#### Data provided
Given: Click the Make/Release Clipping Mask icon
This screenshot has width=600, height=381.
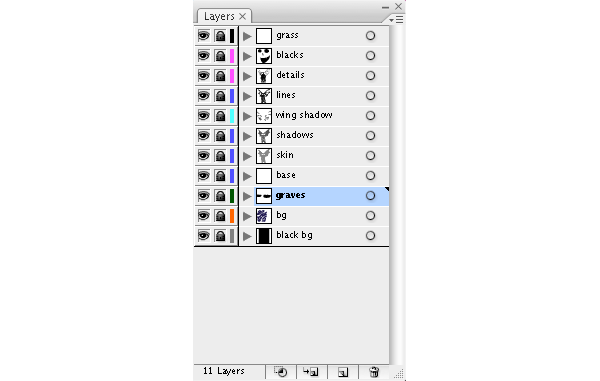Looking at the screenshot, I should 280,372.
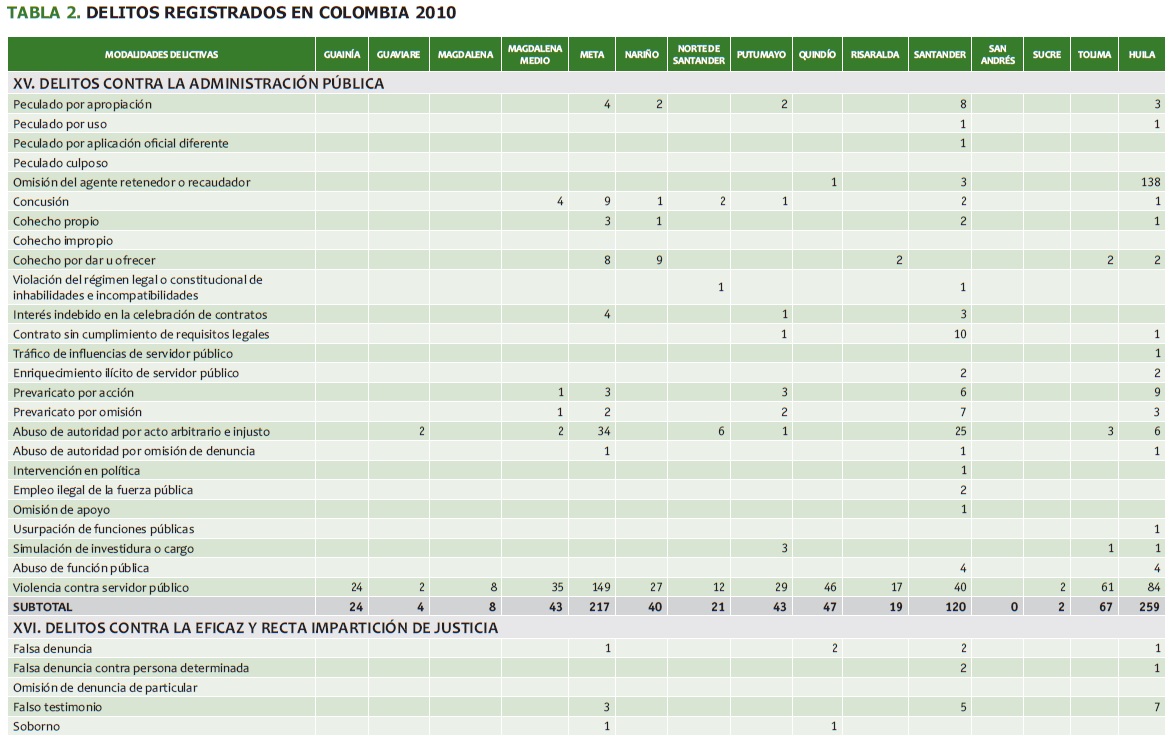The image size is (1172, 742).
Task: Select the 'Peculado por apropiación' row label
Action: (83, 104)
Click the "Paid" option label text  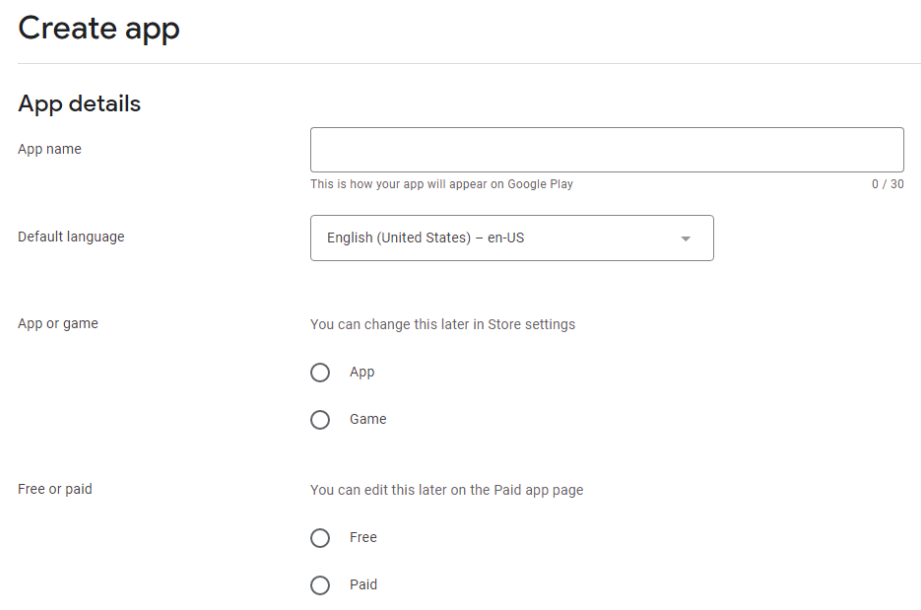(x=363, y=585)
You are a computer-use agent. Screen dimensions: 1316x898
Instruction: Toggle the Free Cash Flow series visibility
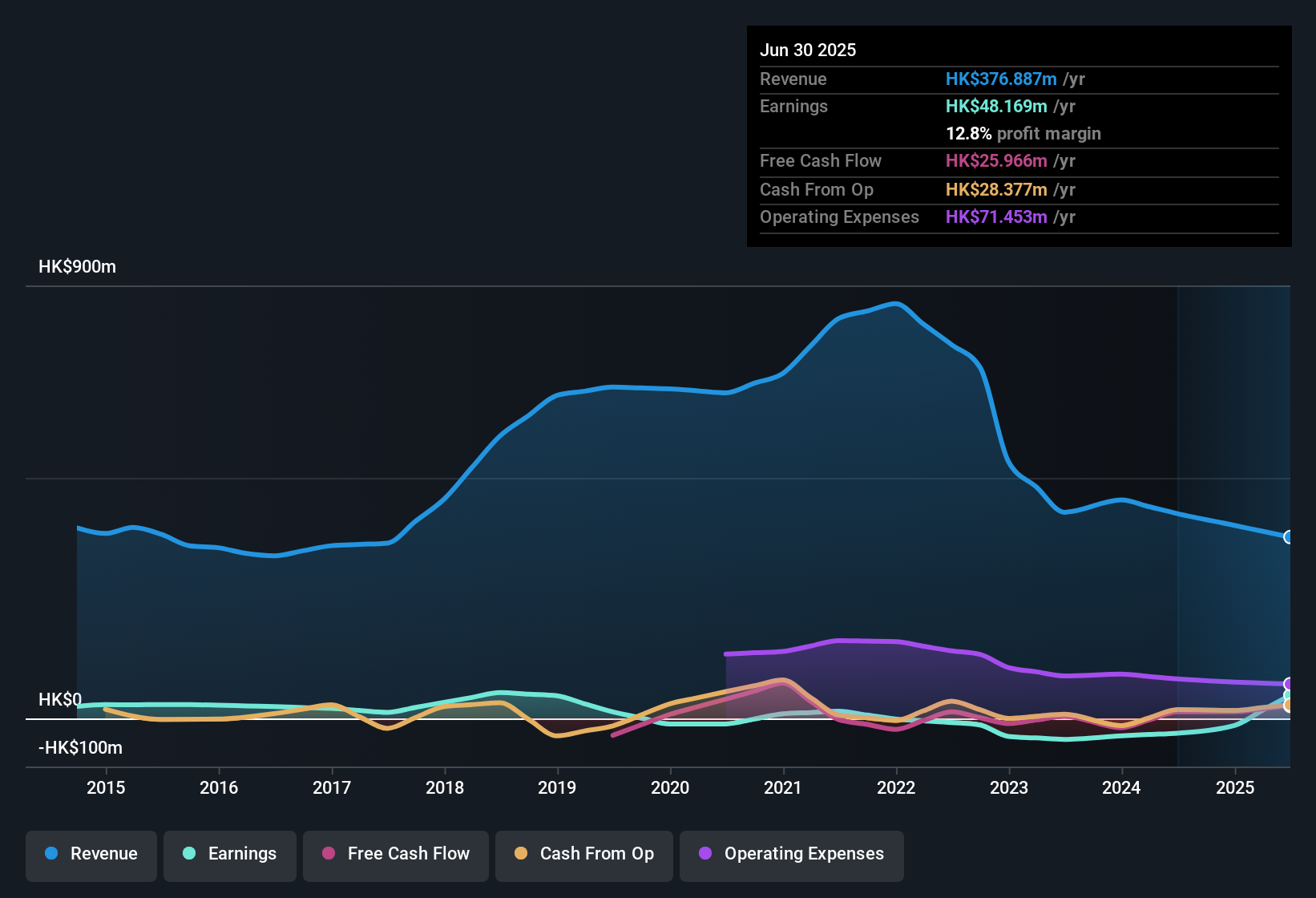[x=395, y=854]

---

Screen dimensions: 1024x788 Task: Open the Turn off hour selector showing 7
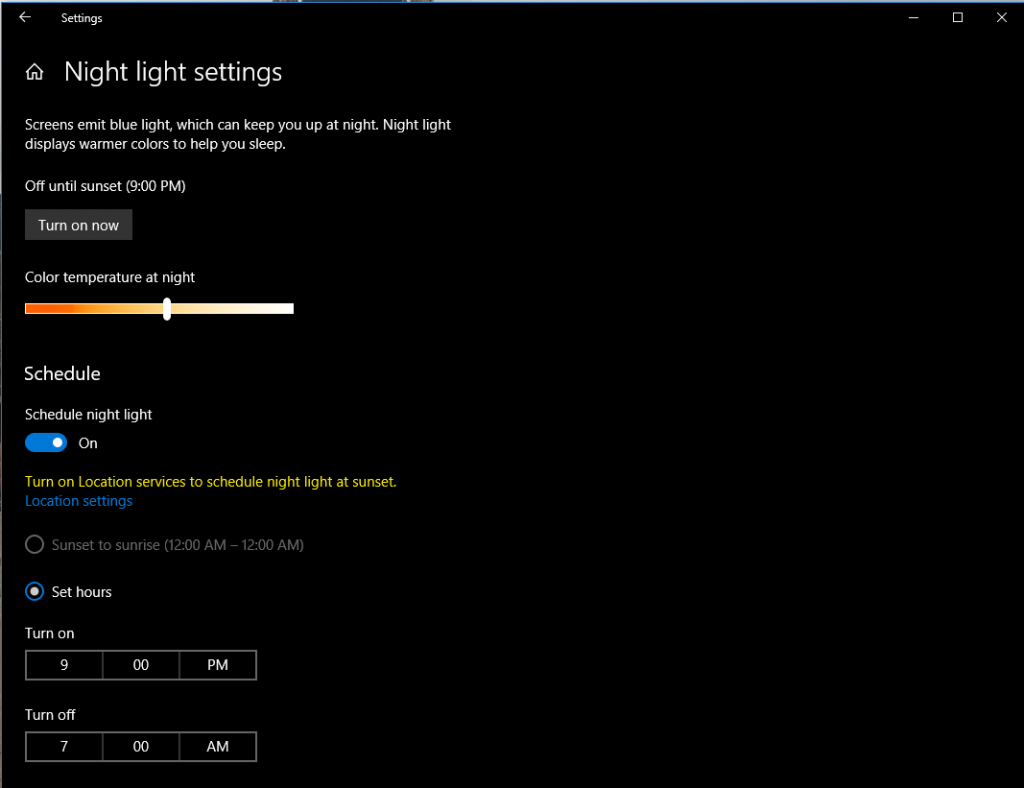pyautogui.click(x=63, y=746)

#### The exercise
Reproduce the lines from the one containing "Screen dimensions: 1024x788" through the one containing "pyautogui.click(x=63, y=746)", putting "minute selector" in place of "hour selector" and changing nothing else. Omit the pictures.

#### Written answer
Screen dimensions: 1024x788 Task: Open the Turn off minute selector showing 7
pyautogui.click(x=63, y=746)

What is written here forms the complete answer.